>> BEGIN
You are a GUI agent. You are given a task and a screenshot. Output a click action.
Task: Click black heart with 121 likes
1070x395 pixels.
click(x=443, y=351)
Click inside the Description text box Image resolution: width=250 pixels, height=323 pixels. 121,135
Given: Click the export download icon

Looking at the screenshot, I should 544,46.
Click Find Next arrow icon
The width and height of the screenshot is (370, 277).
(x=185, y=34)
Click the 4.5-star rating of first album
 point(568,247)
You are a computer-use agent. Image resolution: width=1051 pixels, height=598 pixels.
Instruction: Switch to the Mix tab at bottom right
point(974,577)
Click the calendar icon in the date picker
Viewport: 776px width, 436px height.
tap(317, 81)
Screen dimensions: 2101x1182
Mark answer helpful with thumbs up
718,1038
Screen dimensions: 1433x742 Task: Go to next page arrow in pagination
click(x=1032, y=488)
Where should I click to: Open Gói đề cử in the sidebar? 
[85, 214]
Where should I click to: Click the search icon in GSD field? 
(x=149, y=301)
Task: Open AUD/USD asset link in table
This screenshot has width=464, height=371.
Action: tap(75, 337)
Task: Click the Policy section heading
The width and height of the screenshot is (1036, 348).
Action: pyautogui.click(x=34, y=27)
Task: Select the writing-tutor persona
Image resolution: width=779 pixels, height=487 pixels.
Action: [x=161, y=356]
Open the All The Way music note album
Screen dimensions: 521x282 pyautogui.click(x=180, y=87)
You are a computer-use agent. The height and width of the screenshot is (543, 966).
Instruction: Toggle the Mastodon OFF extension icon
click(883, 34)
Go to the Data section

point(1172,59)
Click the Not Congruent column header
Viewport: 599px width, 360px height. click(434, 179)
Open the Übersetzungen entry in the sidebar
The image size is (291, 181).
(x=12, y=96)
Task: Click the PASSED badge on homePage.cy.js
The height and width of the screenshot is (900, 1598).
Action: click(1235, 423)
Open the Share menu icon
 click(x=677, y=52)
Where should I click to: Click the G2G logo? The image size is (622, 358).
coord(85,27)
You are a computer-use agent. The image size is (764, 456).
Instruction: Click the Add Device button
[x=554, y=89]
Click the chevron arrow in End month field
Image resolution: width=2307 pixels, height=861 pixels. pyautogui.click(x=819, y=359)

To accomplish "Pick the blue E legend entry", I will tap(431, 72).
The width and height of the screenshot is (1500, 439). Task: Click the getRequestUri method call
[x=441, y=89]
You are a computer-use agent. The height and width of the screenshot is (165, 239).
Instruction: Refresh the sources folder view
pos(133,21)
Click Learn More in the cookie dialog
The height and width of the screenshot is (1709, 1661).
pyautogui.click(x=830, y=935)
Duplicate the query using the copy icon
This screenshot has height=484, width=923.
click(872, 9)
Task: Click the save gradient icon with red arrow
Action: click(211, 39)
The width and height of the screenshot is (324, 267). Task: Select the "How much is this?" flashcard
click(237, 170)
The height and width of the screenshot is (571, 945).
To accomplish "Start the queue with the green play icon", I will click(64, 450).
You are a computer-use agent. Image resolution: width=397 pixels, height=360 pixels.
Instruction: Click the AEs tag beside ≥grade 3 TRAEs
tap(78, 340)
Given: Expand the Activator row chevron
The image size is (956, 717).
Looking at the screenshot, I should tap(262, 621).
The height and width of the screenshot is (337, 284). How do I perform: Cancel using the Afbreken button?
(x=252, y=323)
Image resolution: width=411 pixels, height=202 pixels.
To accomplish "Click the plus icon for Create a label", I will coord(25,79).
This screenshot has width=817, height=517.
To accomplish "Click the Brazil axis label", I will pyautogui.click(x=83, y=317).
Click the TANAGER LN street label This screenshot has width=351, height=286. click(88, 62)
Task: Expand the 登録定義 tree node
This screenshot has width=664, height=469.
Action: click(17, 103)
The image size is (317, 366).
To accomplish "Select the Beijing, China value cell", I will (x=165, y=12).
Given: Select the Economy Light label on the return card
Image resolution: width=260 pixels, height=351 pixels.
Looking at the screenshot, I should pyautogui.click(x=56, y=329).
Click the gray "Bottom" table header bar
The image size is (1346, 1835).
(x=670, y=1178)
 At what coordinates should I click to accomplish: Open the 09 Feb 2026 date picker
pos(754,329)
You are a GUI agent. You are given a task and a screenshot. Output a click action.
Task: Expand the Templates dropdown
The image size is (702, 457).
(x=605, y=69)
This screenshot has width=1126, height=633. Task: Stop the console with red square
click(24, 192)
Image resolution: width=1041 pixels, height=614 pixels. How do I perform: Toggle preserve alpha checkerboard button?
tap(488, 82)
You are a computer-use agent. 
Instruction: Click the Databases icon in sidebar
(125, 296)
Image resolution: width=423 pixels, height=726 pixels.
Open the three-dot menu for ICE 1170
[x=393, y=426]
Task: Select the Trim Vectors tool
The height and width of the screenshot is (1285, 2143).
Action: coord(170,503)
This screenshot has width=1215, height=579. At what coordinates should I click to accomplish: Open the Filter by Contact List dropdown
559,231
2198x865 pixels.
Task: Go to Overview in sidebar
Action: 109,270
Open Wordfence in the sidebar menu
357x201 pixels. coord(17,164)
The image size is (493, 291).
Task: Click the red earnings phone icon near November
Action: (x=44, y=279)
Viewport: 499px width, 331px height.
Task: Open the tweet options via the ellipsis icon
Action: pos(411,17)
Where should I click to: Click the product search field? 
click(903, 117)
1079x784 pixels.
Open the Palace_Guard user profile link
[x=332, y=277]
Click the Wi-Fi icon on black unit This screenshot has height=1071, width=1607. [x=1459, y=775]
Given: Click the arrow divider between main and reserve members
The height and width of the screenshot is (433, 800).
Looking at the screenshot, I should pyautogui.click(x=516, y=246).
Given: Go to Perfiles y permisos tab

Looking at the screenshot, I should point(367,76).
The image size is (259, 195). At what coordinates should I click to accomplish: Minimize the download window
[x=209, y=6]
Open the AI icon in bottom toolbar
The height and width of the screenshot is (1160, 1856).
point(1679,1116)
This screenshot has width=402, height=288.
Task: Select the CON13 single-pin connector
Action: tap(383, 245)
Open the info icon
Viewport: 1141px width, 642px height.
>> END
→ **DIRECTIONS FOR THIS TASK**: Output the data again without any change, beginning at the line that contains "Where should I click to: Click the search" and stopping after the line that contains "point(1172,59)".

→ **RESPONSE TO THE TASK**:
Where should I click to: Click the search icon in GSD field? 
(x=149, y=301)
Task: Open AUD/USD asset link in table
This screenshot has width=464, height=371.
Action: tap(75, 337)
Task: Click the Policy section heading
The width and height of the screenshot is (1036, 348).
Action: pyautogui.click(x=34, y=27)
Task: Select the writing-tutor persona
Image resolution: width=779 pixels, height=487 pixels.
Action: [x=161, y=356]
Open the All The Way music note album
Screen dimensions: 521x282 pyautogui.click(x=180, y=87)
You are a computer-use agent. The height and width of the screenshot is (543, 966).
Instruction: Toggle the Mastodon OFF extension icon
click(883, 34)
Go to the Data section

point(1172,59)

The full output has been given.